Bien qu’il ne faille pas attendre de gros changements à court terme, il sait que la nouvelle organisation ouvre énormément de perspectives pour le futur. Pour débuter, le premier directeur du CIRRELT est Michel Gendreault et le co-directeur Alain Martel. Monsieur Martel, professeur titulaire du Département Opérations et systèmes de décision, est aussi le directeur scientifique du CENTOR. Il y aura ainsi toujours deux co-directeurs, un de Montréal et un de l’Université Laval.
 
Avec quelque 50 chercheurs et 300 étudiants gradués, le CIRRELT est parmi les plus gros centres de recherche du genre au monde. « On se compare à ceux du MIT et de Georgia Tech », avance-t-il.
 
D’ailleurs, le chercheur prenait justement la route de la métropole pour une première « Journée CIRRELT », le 13 septembre, permettant un partage de connaissances avec des gens de l’industrie.
 
Est-ce que le milieu de la recherche est rendu à devoir constituer de tels gros ensembles, lui avons-nous demandé?
 
« On cherche à développer un environnement fertile. Pour les compagnies, avoir un unique point de chute c’est extrêmement important. Et plus que jamais les TI nous habilitent à faire ça », argumente-t-il.
 
Effectivement, le nouveau centre de recherche regroupe 54 chercheurs réguliers (16 de l’Université Laval, 12 de l’Université de Montréal, 9 de l’École Polytechnique, 7 de HEC Montréal, 6 de l’UQAM, deux de l’École de technologie supérieure, un de l’Université McGill et un de l’Université Concordia), dont 5 détenteurs de Chaires de recherche du Canada, 4 détenteurs de Chaires industrielles et les membres du Consortium de recherche sur les réseaux de création de valeur de l’industrie des produits forestiers (FORAC).

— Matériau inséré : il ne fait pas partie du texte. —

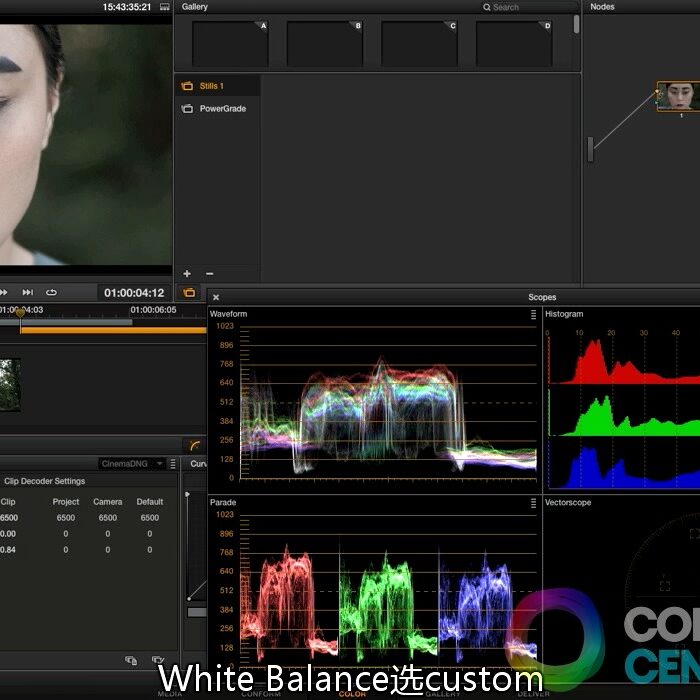The image size is (700, 700).
Task: Select the forest clip thumbnail
Action: tap(10, 385)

À ceux-ci s’ajoutent 15 chercheurs associés, 13 collaborateurs, une trentaine de professionnels de recherche et environ 300 étudiants à la maîtrise et au doctorat.
 

Les objectifs du CIRRELT

 
Les membres du CIRRELT continueront en outre à travailler de concert avec les milieux industriel, public et parapublic. Et la triple mission de recherche, de formation et de transfert du centre contribuera concrètement à la compétitivité des entreprises et à l’efficience des services publics québécois et canadiens. La programmation scientifique du CIRRELT s’articule autour des 5 axes suivants :
  • réseaux logistiques;
  • réseaux de transport;
  • technologies de l’information et de la décision;
  • sécurité et environnement;
  • économie et organisation.
Et il n’est pas inintéressant de constater que les subventions de recherche obtenues par les membres du CIRRELT, de divers organismes subventionnaires et de partenaires industriels, sont de l’ordre de 6 millions $ par année!
 
Mais donnons le mot de la fin à notre chercheur du jour! Quel est son rêve de chercheur? Benoit Montreuil semble surpris par la question! « Que mes recherches aient un impact positif durable sur nos entreprises. C’est un rêve sans fin… », finira-t-il par conclure, après un petit silence évocateur!